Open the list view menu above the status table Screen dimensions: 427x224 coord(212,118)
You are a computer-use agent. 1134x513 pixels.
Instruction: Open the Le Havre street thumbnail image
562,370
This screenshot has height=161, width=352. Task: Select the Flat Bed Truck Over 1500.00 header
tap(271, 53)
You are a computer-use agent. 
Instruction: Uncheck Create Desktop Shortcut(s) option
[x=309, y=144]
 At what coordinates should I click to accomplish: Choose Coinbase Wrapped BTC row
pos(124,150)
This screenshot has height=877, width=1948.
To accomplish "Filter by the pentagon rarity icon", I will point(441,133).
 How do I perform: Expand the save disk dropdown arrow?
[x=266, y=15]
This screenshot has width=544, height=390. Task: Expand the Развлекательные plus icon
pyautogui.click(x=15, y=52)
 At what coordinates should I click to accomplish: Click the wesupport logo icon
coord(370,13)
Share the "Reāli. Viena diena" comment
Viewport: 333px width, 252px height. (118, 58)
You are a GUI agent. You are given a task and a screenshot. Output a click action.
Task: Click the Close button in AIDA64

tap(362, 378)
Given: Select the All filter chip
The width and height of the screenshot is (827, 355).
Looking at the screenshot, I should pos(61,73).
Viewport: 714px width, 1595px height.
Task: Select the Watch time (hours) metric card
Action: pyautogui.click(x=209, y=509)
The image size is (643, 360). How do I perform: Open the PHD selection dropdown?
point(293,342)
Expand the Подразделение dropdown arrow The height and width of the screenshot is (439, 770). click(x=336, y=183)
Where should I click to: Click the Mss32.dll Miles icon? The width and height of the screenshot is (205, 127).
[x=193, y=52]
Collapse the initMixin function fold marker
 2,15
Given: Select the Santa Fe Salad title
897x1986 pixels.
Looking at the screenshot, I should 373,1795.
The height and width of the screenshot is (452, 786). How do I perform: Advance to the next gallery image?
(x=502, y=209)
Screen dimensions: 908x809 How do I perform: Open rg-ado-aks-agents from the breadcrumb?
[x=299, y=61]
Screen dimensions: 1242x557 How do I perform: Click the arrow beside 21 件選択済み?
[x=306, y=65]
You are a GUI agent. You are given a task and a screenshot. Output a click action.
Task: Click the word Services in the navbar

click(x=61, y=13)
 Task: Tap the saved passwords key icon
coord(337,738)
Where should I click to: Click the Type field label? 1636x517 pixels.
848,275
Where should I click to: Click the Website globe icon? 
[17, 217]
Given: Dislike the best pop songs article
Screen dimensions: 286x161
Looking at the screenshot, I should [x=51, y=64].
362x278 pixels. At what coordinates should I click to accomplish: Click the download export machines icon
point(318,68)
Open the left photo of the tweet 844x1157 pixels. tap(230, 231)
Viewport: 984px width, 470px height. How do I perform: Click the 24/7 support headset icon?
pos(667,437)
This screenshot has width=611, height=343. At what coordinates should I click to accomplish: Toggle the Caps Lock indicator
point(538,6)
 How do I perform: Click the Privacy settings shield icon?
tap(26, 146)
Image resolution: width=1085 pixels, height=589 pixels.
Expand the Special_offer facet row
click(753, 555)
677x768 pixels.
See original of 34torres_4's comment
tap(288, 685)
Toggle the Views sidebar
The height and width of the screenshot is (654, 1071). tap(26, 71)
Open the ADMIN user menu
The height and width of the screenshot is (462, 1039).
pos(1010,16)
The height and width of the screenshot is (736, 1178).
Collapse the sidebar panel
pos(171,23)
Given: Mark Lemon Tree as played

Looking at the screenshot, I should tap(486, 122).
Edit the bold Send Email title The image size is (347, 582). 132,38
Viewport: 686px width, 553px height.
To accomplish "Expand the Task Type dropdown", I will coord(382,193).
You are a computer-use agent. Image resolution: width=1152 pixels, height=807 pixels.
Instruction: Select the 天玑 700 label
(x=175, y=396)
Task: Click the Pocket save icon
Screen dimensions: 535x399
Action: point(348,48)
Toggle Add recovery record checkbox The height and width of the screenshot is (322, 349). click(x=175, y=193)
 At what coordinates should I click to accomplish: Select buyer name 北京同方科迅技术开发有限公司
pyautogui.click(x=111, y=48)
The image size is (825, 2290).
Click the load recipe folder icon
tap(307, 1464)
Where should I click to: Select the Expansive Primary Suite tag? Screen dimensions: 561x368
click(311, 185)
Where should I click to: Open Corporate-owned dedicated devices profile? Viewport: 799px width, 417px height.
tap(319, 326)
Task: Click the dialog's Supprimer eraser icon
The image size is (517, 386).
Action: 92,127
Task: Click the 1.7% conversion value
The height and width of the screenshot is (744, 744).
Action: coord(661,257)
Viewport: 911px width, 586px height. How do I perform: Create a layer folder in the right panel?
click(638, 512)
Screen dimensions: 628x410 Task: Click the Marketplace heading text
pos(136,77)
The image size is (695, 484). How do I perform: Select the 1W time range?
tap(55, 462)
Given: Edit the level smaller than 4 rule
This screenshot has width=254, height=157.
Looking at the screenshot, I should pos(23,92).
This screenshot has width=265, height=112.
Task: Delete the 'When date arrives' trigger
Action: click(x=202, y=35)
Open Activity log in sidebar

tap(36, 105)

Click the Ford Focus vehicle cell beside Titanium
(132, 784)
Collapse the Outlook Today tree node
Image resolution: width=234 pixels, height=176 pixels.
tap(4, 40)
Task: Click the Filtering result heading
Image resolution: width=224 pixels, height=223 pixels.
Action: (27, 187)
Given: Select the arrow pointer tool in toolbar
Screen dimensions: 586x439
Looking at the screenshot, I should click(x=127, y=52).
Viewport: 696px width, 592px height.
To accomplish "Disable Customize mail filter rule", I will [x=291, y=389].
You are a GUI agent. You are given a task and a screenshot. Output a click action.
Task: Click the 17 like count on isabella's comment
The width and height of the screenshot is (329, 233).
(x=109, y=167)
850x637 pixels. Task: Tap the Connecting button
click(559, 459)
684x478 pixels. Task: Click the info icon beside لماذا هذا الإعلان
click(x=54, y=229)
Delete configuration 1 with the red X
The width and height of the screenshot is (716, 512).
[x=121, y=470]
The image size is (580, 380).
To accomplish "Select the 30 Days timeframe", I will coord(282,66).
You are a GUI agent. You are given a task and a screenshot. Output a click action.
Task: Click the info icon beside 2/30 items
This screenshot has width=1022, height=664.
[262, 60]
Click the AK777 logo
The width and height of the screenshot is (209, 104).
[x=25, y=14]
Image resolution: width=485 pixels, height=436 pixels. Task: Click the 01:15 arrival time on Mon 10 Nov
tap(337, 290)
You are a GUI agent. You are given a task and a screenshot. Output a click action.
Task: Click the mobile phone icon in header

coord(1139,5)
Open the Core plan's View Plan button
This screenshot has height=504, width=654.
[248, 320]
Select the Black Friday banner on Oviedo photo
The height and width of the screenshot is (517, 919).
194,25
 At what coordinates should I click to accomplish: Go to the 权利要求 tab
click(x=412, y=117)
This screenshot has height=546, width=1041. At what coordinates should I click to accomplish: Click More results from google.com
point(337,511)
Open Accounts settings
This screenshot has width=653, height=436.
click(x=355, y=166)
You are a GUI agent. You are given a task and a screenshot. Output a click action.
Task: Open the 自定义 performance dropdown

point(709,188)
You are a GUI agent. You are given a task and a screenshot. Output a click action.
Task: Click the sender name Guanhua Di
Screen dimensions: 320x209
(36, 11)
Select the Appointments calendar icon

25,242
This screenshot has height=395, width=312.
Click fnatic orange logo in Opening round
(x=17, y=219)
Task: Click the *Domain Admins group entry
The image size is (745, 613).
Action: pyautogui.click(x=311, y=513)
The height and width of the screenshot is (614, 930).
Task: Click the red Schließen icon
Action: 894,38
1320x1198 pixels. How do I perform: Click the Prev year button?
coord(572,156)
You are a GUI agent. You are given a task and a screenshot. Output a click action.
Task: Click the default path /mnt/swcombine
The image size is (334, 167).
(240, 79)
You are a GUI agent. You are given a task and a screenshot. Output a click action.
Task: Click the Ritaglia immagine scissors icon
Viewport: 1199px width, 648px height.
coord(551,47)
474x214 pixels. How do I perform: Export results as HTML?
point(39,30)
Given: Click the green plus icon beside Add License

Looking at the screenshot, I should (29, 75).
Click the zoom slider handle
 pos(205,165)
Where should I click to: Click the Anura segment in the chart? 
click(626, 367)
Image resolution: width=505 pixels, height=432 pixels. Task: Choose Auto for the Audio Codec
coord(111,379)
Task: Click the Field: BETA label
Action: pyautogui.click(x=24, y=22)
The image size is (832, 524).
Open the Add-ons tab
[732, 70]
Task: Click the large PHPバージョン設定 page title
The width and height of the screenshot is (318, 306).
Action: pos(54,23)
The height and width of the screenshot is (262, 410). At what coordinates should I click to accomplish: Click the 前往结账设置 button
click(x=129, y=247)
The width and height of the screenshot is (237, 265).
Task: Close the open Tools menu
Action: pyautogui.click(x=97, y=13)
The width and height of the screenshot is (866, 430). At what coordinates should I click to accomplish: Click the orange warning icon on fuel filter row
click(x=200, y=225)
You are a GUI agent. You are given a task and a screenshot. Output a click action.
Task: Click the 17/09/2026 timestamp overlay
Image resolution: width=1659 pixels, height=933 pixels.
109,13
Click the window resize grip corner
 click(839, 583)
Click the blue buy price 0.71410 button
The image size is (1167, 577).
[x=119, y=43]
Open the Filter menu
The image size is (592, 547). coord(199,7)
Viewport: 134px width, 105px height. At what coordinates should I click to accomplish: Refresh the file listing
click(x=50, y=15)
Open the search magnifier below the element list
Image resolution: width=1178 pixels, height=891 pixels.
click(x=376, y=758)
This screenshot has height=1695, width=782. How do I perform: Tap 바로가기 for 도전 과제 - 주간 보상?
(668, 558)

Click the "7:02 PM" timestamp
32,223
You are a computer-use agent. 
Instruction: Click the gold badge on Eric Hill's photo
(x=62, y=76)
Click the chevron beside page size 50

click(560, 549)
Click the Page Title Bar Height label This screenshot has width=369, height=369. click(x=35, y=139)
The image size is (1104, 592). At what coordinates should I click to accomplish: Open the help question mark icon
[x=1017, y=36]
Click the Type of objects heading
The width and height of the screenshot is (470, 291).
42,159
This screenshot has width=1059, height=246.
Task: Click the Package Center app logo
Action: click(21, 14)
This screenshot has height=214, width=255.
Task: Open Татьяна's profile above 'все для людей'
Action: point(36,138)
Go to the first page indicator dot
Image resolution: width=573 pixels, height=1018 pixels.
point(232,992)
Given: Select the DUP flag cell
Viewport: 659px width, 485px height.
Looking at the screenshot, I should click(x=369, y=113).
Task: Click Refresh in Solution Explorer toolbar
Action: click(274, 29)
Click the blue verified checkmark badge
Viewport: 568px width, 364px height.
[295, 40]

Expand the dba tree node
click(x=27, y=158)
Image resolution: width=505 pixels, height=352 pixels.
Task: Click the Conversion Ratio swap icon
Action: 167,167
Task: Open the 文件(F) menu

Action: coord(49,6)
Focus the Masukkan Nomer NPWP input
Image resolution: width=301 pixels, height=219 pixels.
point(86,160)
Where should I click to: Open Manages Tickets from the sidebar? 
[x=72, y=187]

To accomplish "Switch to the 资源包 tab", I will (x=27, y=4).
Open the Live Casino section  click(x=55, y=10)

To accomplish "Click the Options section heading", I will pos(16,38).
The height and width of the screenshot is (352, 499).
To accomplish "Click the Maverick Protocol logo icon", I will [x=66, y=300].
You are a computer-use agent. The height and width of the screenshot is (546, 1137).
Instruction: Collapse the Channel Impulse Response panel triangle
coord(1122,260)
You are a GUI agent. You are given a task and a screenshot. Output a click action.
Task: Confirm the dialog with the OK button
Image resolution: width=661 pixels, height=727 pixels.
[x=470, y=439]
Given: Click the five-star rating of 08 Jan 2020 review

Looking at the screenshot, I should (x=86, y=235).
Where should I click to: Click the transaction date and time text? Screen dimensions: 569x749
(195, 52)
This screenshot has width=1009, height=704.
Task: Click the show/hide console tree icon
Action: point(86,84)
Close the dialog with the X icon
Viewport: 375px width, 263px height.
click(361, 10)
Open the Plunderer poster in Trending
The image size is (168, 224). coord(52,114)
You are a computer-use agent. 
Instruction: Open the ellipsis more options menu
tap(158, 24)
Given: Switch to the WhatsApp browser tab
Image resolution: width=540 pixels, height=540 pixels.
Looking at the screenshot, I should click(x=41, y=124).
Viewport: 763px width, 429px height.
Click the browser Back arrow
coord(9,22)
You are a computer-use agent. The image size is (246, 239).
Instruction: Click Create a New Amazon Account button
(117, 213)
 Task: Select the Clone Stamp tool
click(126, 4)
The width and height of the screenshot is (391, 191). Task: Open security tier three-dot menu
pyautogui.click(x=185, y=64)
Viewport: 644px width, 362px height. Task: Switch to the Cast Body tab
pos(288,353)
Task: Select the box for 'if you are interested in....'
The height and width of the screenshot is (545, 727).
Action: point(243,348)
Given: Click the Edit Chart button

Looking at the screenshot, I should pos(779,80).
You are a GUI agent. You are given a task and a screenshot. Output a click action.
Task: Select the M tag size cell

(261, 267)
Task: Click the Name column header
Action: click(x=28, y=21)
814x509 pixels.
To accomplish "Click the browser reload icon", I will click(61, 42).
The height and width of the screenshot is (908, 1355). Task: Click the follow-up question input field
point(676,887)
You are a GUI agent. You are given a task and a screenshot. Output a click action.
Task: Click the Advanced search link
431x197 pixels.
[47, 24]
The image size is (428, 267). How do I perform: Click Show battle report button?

BRIEF:
There is one span to return: the line holding "Given: Click the Edit Chart button" and every line after it through the end of the listing above; please give it exactly and add nothing.

THE ANSWER:
Given: Click the Edit Chart button

Looking at the screenshot, I should pos(779,80).
You are a GUI agent. You are given a task and a screenshot. Output a click action.
Task: Select the M tag size cell

(261, 267)
Task: Click the Name column header
Action: click(x=28, y=21)
814x509 pixels.
To accomplish "Click the browser reload icon", I will click(61, 42).
The height and width of the screenshot is (908, 1355). Task: Click the follow-up question input field
point(676,887)
You are a GUI agent. You are given a task and a screenshot. Output a click action.
Task: Click the Advanced search link
431x197 pixels.
[47, 24]
The image size is (428, 267). How do I perform: Click Show battle report button?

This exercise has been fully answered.